## EXERCISE
Below are the records; give again exactly the line with "For every named target in this 542×2576", the line with "Отзывы (32, 1687)", and each line that lies between them, and nothing besides.

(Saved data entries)
= Beginning of Section =
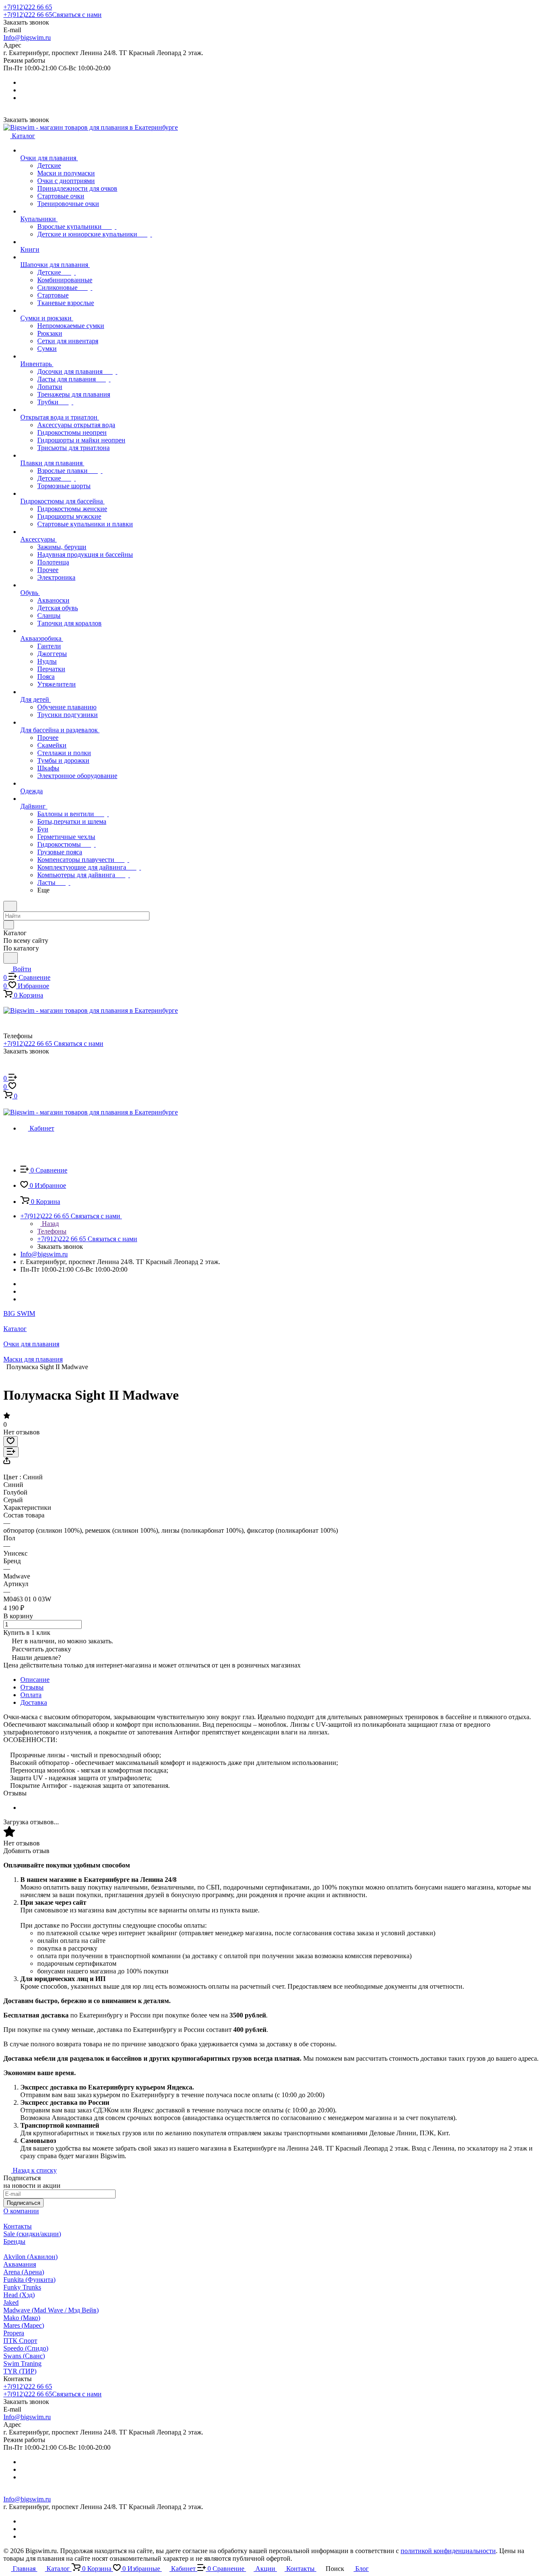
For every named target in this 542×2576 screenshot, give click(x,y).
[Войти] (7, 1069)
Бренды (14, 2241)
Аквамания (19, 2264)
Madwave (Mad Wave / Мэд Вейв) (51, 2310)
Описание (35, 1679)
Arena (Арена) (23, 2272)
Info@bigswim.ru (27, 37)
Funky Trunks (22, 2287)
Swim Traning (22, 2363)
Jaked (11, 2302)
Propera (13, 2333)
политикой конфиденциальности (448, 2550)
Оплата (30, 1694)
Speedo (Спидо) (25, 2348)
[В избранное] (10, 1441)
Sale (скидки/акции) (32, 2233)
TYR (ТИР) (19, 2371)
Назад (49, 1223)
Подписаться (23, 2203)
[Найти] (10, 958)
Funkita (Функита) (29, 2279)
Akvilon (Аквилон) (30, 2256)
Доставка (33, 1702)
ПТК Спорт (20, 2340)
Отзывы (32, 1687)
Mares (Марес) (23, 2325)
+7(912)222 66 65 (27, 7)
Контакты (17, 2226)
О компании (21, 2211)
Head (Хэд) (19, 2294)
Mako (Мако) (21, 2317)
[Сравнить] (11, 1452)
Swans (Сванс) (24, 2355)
= End of Section =
= Beginning of Section =
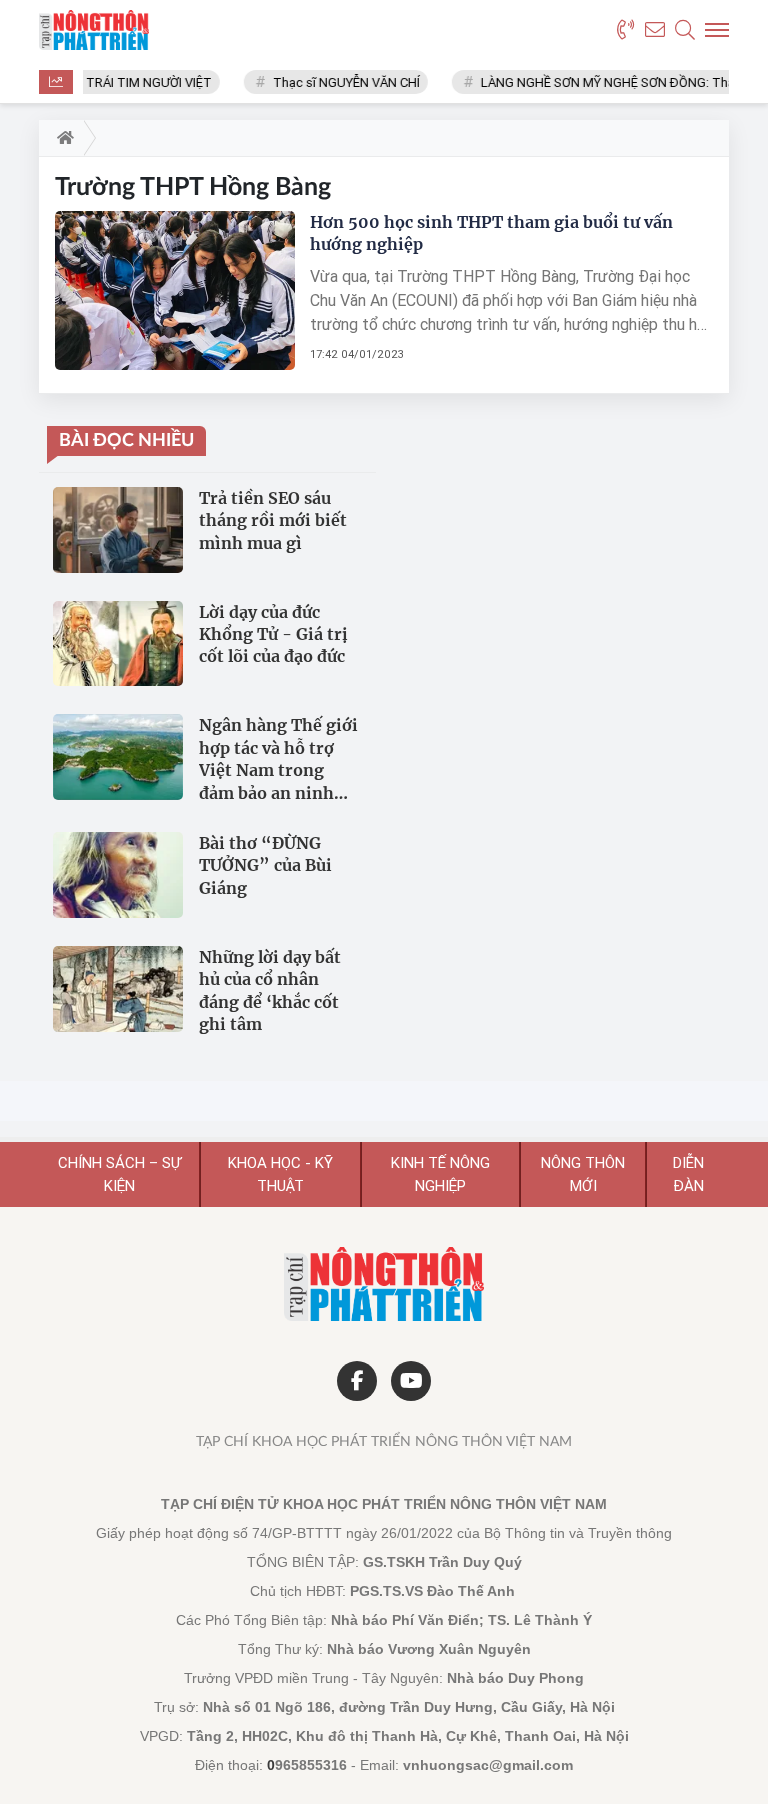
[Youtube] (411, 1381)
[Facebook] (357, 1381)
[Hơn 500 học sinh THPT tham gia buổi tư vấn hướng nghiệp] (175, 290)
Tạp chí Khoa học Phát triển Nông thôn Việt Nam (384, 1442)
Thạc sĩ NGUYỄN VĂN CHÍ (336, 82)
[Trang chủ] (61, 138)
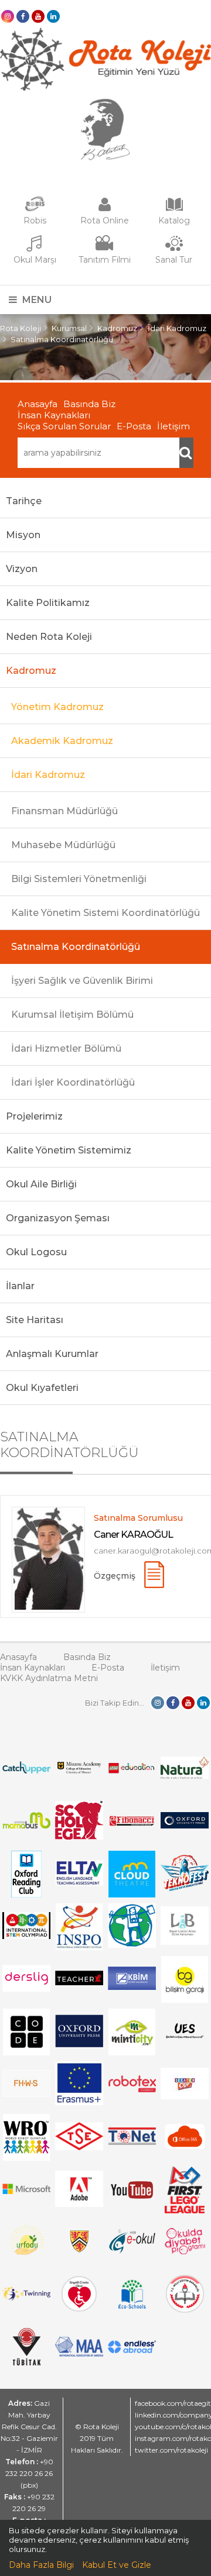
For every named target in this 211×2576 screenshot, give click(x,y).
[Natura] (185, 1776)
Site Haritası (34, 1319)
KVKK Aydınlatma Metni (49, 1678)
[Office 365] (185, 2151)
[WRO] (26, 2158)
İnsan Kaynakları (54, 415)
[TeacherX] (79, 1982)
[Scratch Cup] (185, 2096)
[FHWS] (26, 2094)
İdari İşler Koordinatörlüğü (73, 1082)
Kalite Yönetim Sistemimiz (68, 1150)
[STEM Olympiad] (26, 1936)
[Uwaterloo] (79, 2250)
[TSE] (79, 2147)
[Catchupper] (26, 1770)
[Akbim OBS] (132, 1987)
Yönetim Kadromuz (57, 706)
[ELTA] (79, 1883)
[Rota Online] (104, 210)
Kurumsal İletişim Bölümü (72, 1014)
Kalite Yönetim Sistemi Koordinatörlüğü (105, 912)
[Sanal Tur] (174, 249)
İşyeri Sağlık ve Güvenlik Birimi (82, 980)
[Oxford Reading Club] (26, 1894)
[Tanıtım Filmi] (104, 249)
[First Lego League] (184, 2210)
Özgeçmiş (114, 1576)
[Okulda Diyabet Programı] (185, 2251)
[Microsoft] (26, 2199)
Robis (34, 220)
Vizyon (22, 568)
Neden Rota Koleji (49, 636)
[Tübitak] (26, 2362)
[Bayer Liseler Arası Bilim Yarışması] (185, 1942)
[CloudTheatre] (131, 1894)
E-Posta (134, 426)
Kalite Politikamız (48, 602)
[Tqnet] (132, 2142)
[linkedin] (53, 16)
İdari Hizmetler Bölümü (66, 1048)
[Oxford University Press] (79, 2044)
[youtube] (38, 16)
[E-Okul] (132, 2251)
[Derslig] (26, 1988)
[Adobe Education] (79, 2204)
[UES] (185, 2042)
= End of Section =
## SOLUTION TO THE PROBLEM
For every named target in this 542×2576 screenshot, give click(x,y).
[Войти] (7, 1069)
Бренды (14, 2241)
Аквамания (19, 2264)
Madwave (Mad Wave / Мэд Вейв) (51, 2310)
Описание (35, 1679)
Arena (Арена) (23, 2272)
Info@bigswim.ru (27, 37)
Funky Trunks (22, 2287)
Swim Traning (22, 2363)
Jaked (11, 2302)
Propera (13, 2333)
политикой конфиденциальности (448, 2550)
Оплата (30, 1694)
Speedo (Спидо) (25, 2348)
[В избранное] (10, 1441)
Sale (скидки/акции) (32, 2233)
TYR (ТИР) (19, 2371)
Назад (49, 1223)
Подписаться (23, 2203)
[Найти] (10, 958)
Funkita (Функита) (29, 2279)
Akvilon (Аквилон) (30, 2256)
Доставка (33, 1702)
ПТК Спорт (20, 2340)
Отзывы (32, 1687)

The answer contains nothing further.